A lie is a straightforward attempt to deceive a victim. It [is] almost honest by contrast. Political Correctness is a corrupt attempt to poison thought and speech, and to impose upon the nobility and courtesy of its victims to get them to deceive themselves. A frequent side effect of PC jargon is that it renders rational conversation difficult, indirect, or even impossible.

Innocent and well meaning people are actually fooled by this simple trick. Sad to say, most people think like magicians. They believe in the rule of true names. They think (or rather, they feel) that when they are calling one thing by another name, that the actual nature of reality changes. They put themselves in a position where they can no longer talk about real things. Words are severed from referents.

...
If you successfully substitute the word 'Inuit' for 'Eskimo' on the grounds that 'Eskimo' is an insult, you will have successfully convinced the next generation that all their forefathers who used the word 'Eskimo' deliberately meant and fully intended an insult, or were foolish or negligent enough to utter an insult by accident. That conviction will be false, a lie, and you (in a small way, one more straw on the camel's back) will have helped to perpetrate it.

And there's more. Yes, he gets to feminist revisionist language, too. No one is spared. It's a tour de force (a few misspellings notwithstanding).

Bonus link: If you have never read P. J. O'Rourke's glorious rant on this same subject (politically correct language), the one containing the sentence near the beginning, "I feel a spate of better writing coming on," do yourself a favor and read it, too.
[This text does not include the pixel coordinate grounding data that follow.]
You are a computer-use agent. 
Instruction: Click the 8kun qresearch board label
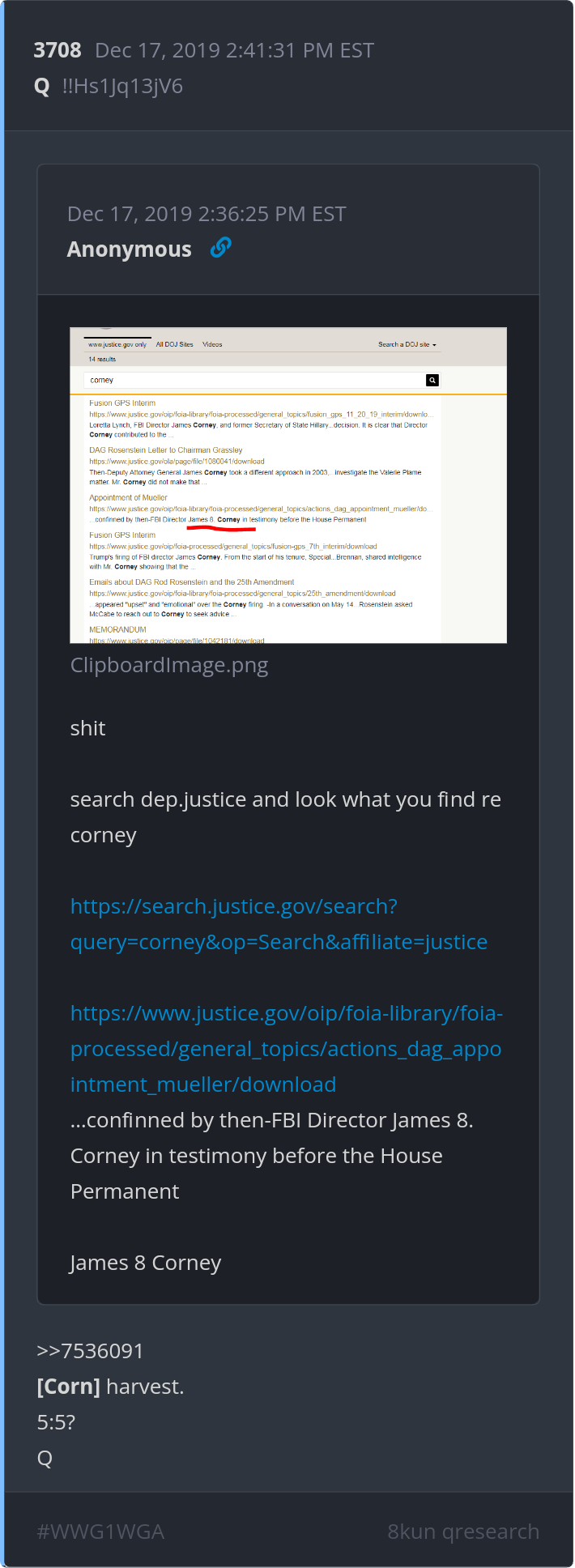pos(463,1532)
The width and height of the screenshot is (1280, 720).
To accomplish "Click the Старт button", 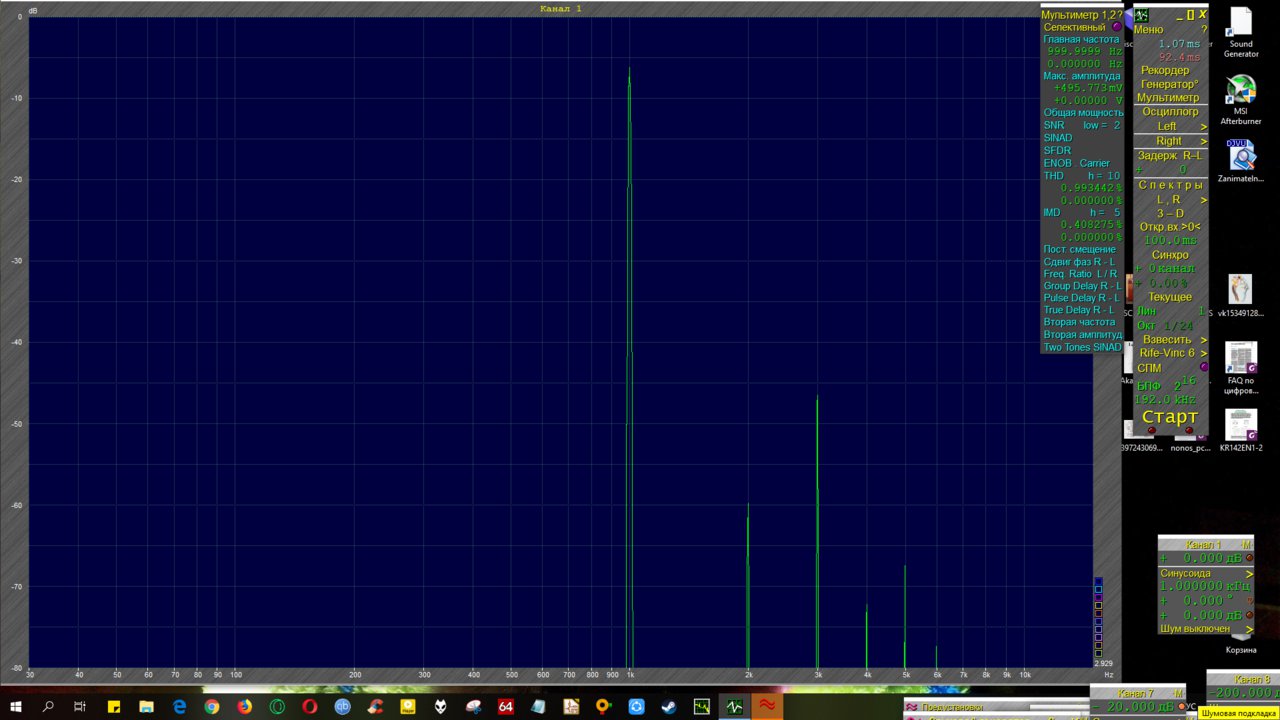I will [1170, 417].
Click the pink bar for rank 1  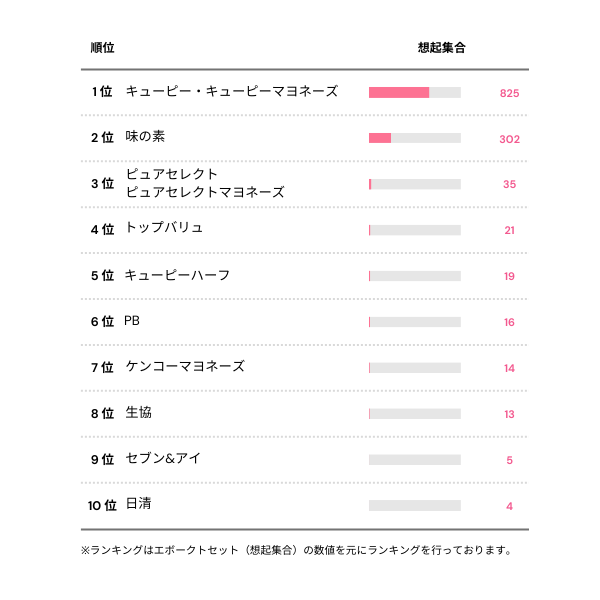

Warnings on O'Rourke--It's O'Rourke. He's a bit vulgar. Warning #2: Read the O'Rourke only when you are in a location where no one will be disturbed or offended by your laughing hysterically until the tears roll down your cheeks. I hadn't re-read it in several years, and it was a good thing I happened to be alone when I did.

HT: Scott W. at Romish Internet Graffiti

Comments (44)

I also hate political correctness because their particular jargon is meant as a marker, a gang sign -- it is like the slang used by cliques in school, who deliberately exclude the non-cool kids by using code words only the cool kids know.

To me, this is the funniest bit of the "rant." For years and years now, the only people that ever use the phrase "politically correct" are conservatives, and only a certain brand of them at that. The use of the phrase is a marker for someone who is annoyed that only black people are allowed to say nigger. They long for the good old days in which no one looked askance at them for calling a spade a spade.

Really? A rant against politically correctness? The 1980s called, it wants its cliches back.

Maybe if I video-taped myself with a kidnapped and innocent civilian journalist, one to whom I’d falsely promised safe conduct, and battered in his skull with a thurible while dressed in miter and alb all the time singing GLORIA IN EXCELSIS DEO...

Was this guy actually attempting to imitate Allen Ginsberg by employing this kind of verse (whatever this happens to be)?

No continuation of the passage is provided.